Kinesis and Firehose

  • Kinesis: scalabale and resilient streaming service for AWS. It is designed to ingest large amounts of data from hundreds, thousands, or even millions of producers. Usd for anaylitics

    • consumers can access a rolling windows of that data, or it can be stored in persistent storage of database products
    • process Real Time data, and store it
  • Use Kinesis instead of SQS

    • you need many producers and many consumers

    • rolling window of data

    • independency for reading the same data window (queue does not allow that)

          graph LR
      A[Producers]
      B[Kinesis essentials]
      C[Kinesis Data Firehose]
      
      subgraph consumers
        D[instances]
        E[lambda]
      end
      
      A --> B;
      B --> C;
      B --> D;
      B --> E;
  • Kinesis essentials

    • Kinesis Stream
      • can be usd to collect, process and analyze a large amount of incoming data
      • public service accessible from inside VPCs or from the Internet by an unlimited number of producers
      • include storage for all incoming data with a 24 hour default window, which can be increased to 7 days for an additional charge
      • data records are added by producers and read by consumers
    • Kinesis Shard
      • added to streams to allow to allow them to scale
      • a stream starts with at least 1 shard, whihc allows 1 MiB of ingestion and 2 MiB of consumption
      • shards can be added or removed from streams
    • Kinesis Data Record
      • basic entity written to and read from Kinesis streams, data record can be up to 1 MB in size
  • Kinesis data firehose

    • accepts records from a data source, and persist them directly into S3, Redshift…
    • they can be trasformed before storing them, so you avoid using extra hardware

Redshift

  • Redshift: petabyte-scale data warehousing solution (target data storage). Long-time strategic

    • column-based database designed for analytical workloads

    • used for OLAP (column based databases, for retrieval and analytics)

    • multiple databases become source data to be injected into a data warehouse solution such as Redshift

    • Load and unload

      • from/to S3
      • backups can be performed to S3
      • various AWS services such as Kinesis can inject data into Redshift
          graph LR
      
      subgraph redshift
        A(Leader node)
        B[Compute node -slices]
        C[Compute node -slices]
      end
      
      D[S3]
      
      A --> B;
      A --> C;
      A -- data load --> D;
      D -- data unload --> A;
  • Components

    • Leader node: gets the question, send it
    • Compute node: distributed query
    • Slices: where the queries are actually executed

Logging and Monitoring

CloudWatch

  • CloudWatch: service that provides near real-time monitoring of AWS products (metrics repository)
    • you can import custon metric data in real-time from some AWS services and on-premises platforms
    • data retention is based on granularity
      • 1h metrics -> 455 days
      • 5m metrics -> 63 days
      • 1m metrics -> 15 days
    • metrics can be configured with alarms that can take actions
    • data can be presented as a dashboard
          graph LR
      
      A[AWS]
      B[custom on premises]
      
      subgraph CloudWatch
        C(metrics)
        D((alarm))
        E((dashboard))
      end
      
      F[SNS]
      G[AutoScaling]
      H[Client]
      
      A --> C;
      B --> C;
      C --> D;
      C --> E;
      D --> F;
      D --> G;
      E --> H;

Logs

  • CloudWatch logs: provides funcionality to store, monitor, access logs from multiple systems. What happened?
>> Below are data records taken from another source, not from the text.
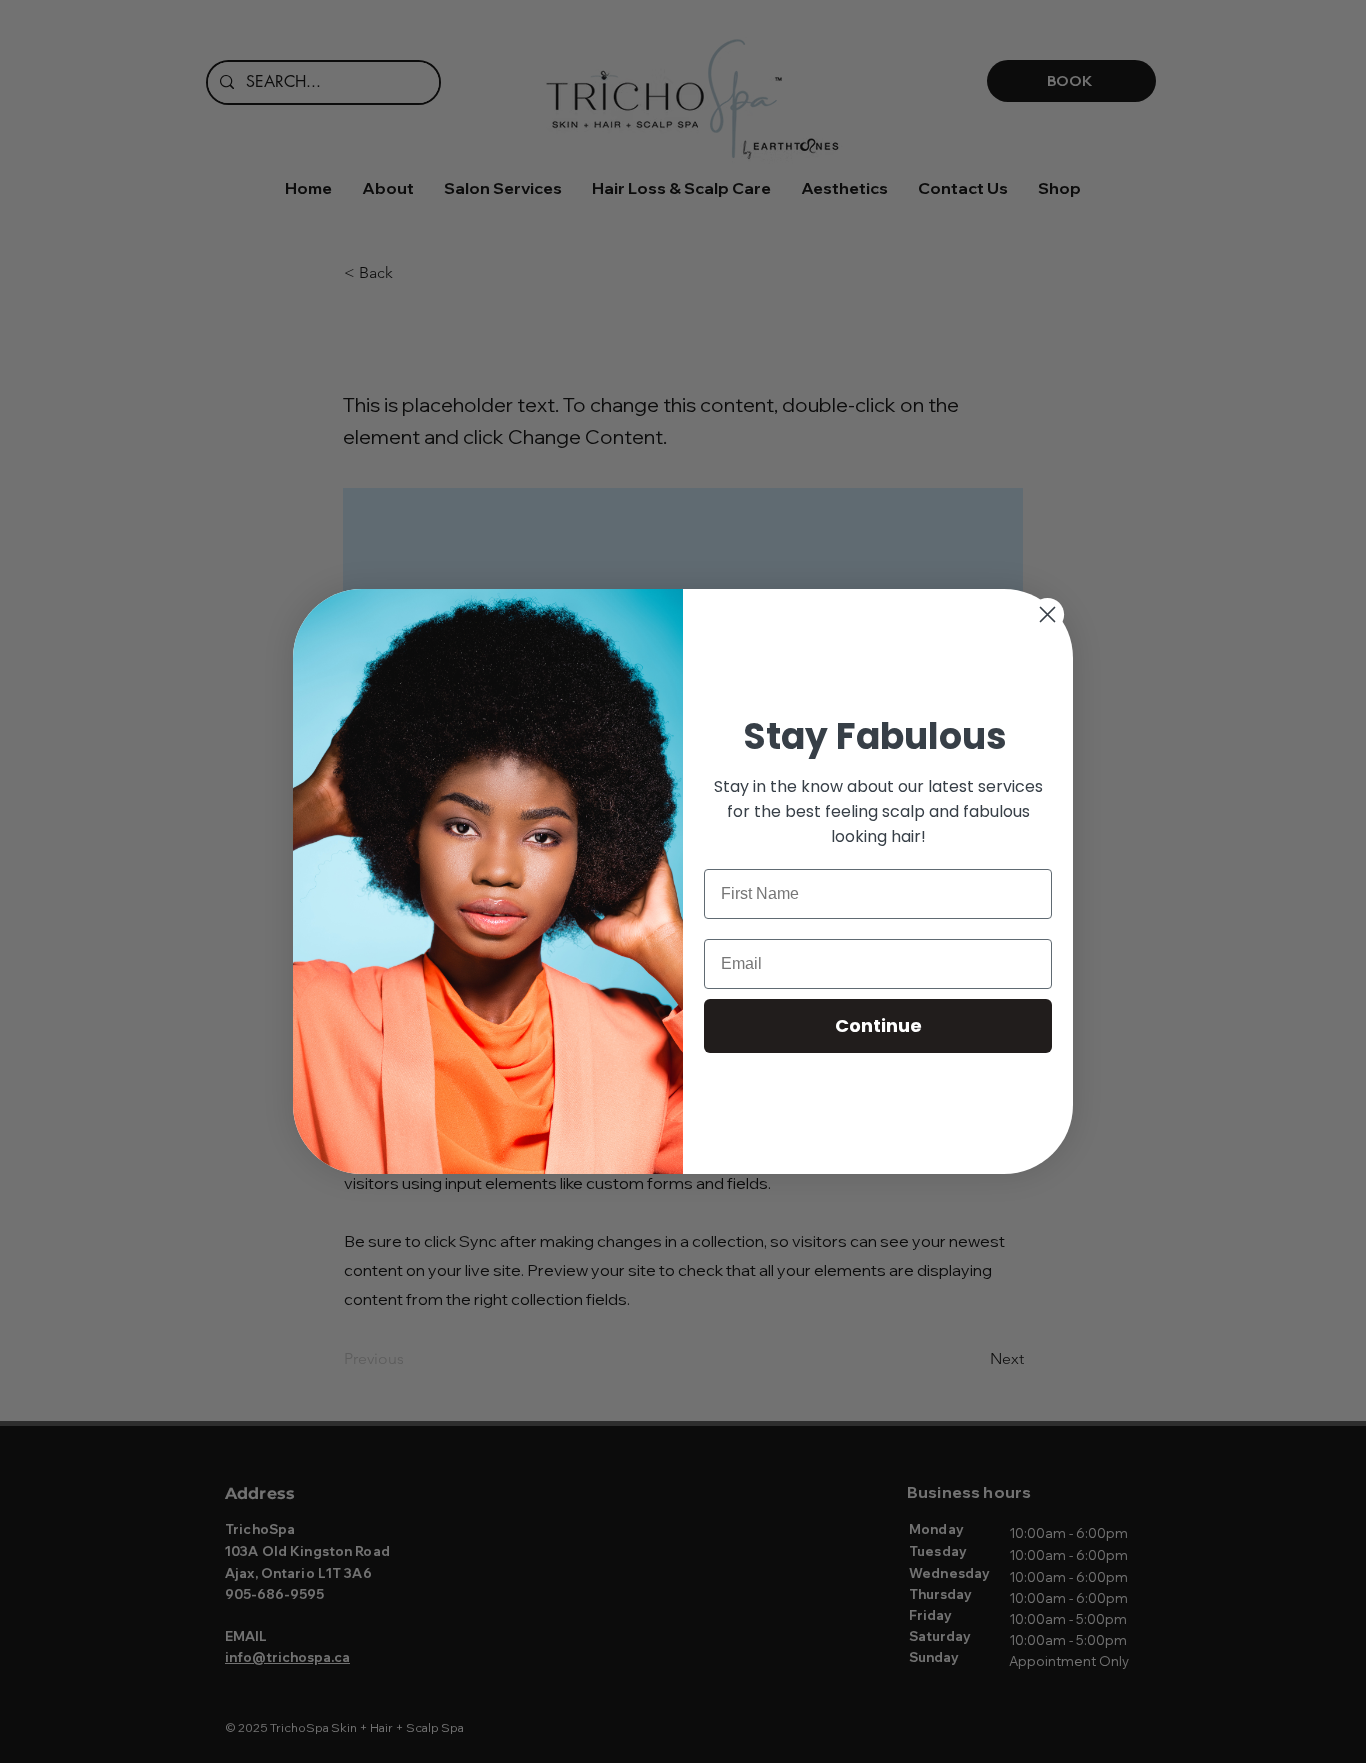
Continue (878, 1025)
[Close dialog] (1047, 614)
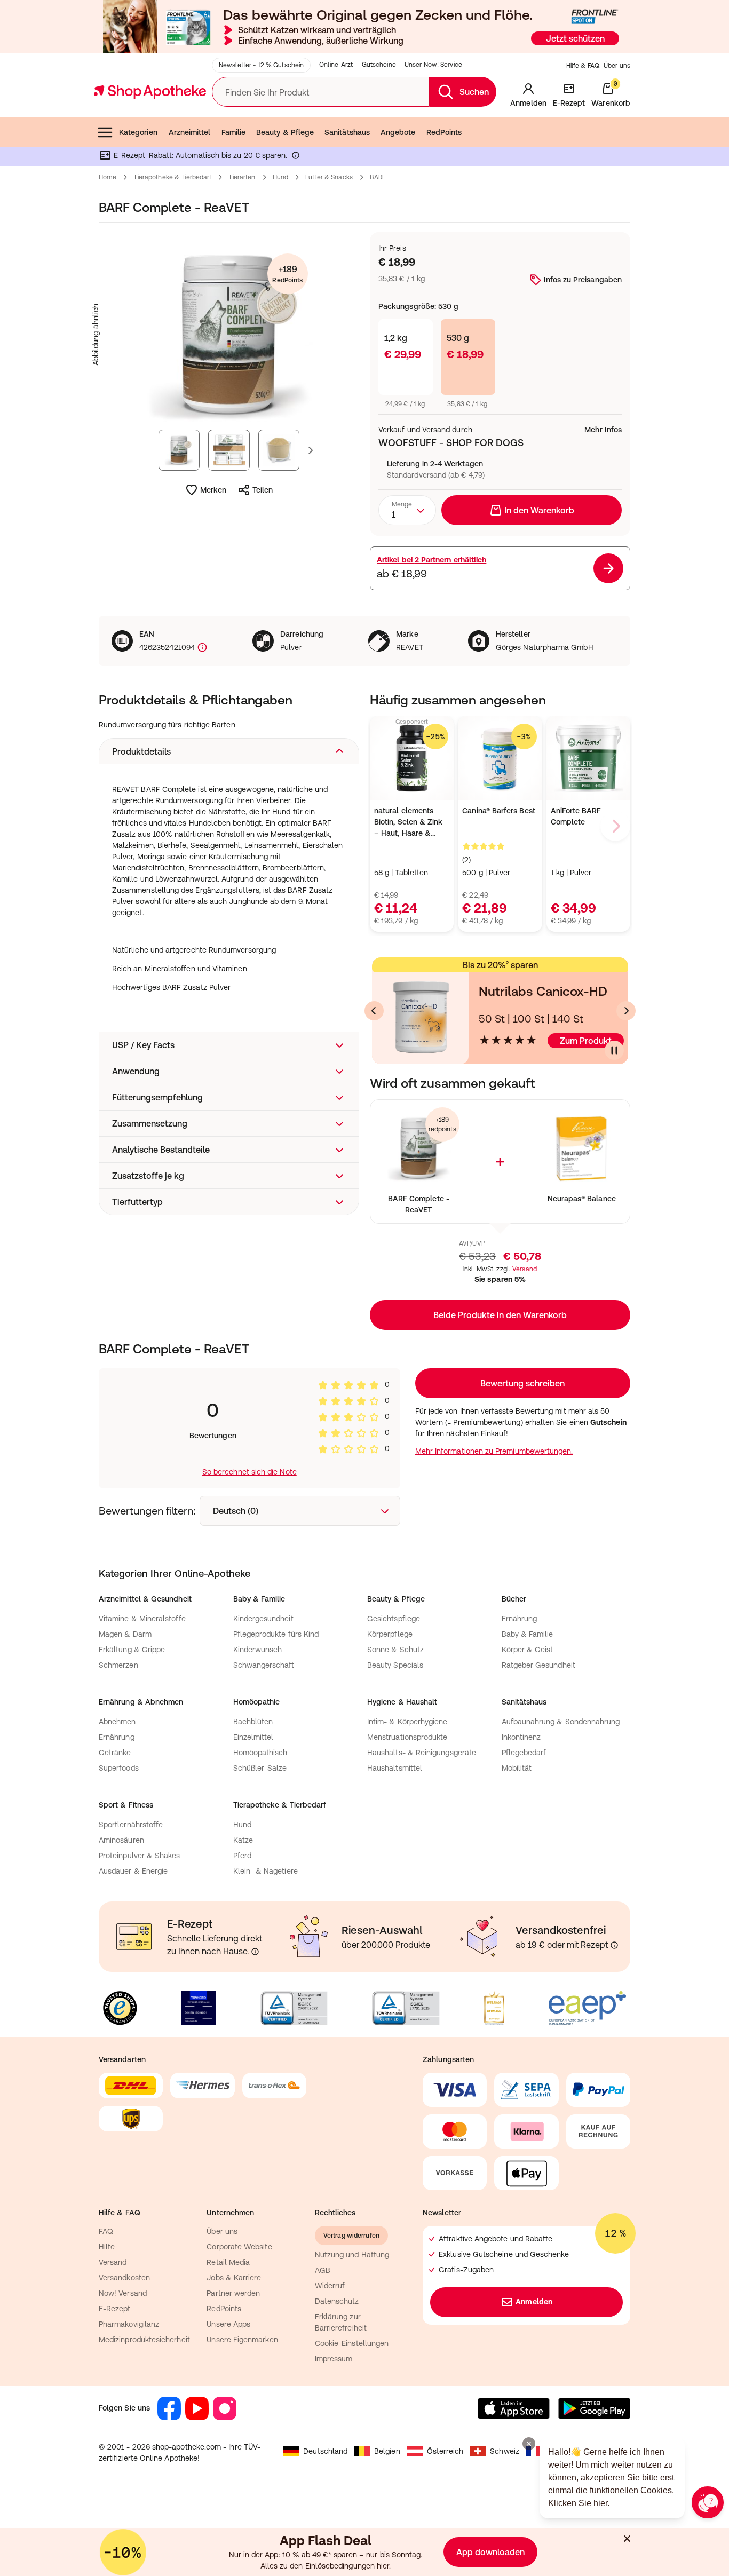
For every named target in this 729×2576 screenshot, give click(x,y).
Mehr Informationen (365, 1397)
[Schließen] (520, 1131)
    • metric filters: pattern matches text in all log events in all log streams of whichever group it is created in, creating a metric

      • can be used to analyze logs and create metrics (e.g. SSH failed logins)
    • log group: container for log streams. Controls retention, monitoring and access control

    • log stream: sequence of log events with the same source

          graph LR
      
      subgraph log group
        A[log stream]
        B[log stream]
        C[log stream]
      end
      
      D(log events)
      E(metric filter)
      F[Alarm]
      
      D --> C;
      C --> E;
      E --> F;
  • CloudWatch Agent installation on an EC2 machine

    1
    2
    3
    4
    5
    6
    7
    8
    9
    10
    11
    12
    13
    14
    15
    16
    17
    18
    19
    20
    21
    22
    23
    24
    25
    26
    27
    28
    29
    30
    31
    32
    33
    34
    35
    36
    37
    ## download
    wget https://s3.amazonaws.com/amazoncloudwatch-agent/amazon_linux/amd64/latest/amazon-cloudwatch-agent.rpm
    ## install
    sudo rpm -U ./amazon-cloudwatch-agent.rpm
    ## execute the CloudWatch agent wizard:
    sudo /opt/aws/amazon-cloudwatch-agent/bin/amazon-cloudwatch-agent-config-wizard

    ## config example, it will generate a json file
    # On which OS are you planning to use the agent?
    # 1. linux
    # Are you using EC2 on On-Premises hosts?
    # 1. EC2
    # Which user are you planning to run the agent?
    # 1. root
    # Do you want to turn on StatsD daemon?
    # 2. no
    # Do you want to monitor metrics from CollectD?
    # 2. no
    # Do you want to monitor any host metrics? e.g. CPU, memory, etc.
    # 1. yes
    # Do you want to monitor cpu metrics per core? Additional CloudWatch
    # charges may apply.
    # 2. no
    # Do you want to add ec2 dimensions (ImageID, InstanceID, InstanceType,
    # AutoScalingGroupName) into all of your metrics if the info is available?
    # 2. no
    # Would you like to collect your metrics at high resolution (sub-minute
    # resolution)? This enables sub-minute resolution for all metrics,
    # but you can customize for specific metrics in the output json file.
    # 2. 10s
    # Which default metrics config do you want?
    # 1. Basic

    ## start it
    sudo /opt/aws/amazon-cloudwatch-agent/bin/amazon-cloudwatch-agent-ctl \
    -a fetch-config -m ec2 \
    -c file:/opt/aws/amazon-cloudwatch-agent/bin/config.json -s
  • Monitor a custom agent on the AWS console

    1. Navigate to CloudWatch -> Metrics in the left-hand menu
    2. In the Custom Namespaces section, click CWAgent. If you don’t see it yet, wait a few more minutes.
    3. In the Metrics section, click host to view the metrics.

CloudTrail

  • CloudTrail: governance, compliance, risk management and auditing (Who did it?) that records account activity within an AWS
    • any action taken by users, roles or AWS services are recorded here
    • trails are regional can be created, giving more control over logging and allowing events to be stored in S3 and CloudWatch logs
  • Components
    • CloudTrail events: activity recorded (90 days by default: called “event history”)
      • management events: events that log control plane events (e.g. login configuring security)
      • data events (e.g. object-level events in S3)
  • events -> cloudtrail -> S3 and CloudWatch logs

VPC Flow logs

  • VPC flow logs: capture metadata about the traffic flowing in and out of networking interfaces within a VPC (account-id, protocol, bytes, log status…) -> will not snif traffic content
    • can be placed on a specific network interface within a VPC
    • will capture metadata from the capture traffic - only metadata on the traffic
    • you may define filters (in doubt, select all)
  • attached to:
    • VPC

    • subnet

    • network interface

          graph LR
      
      A[CloudWatch logs]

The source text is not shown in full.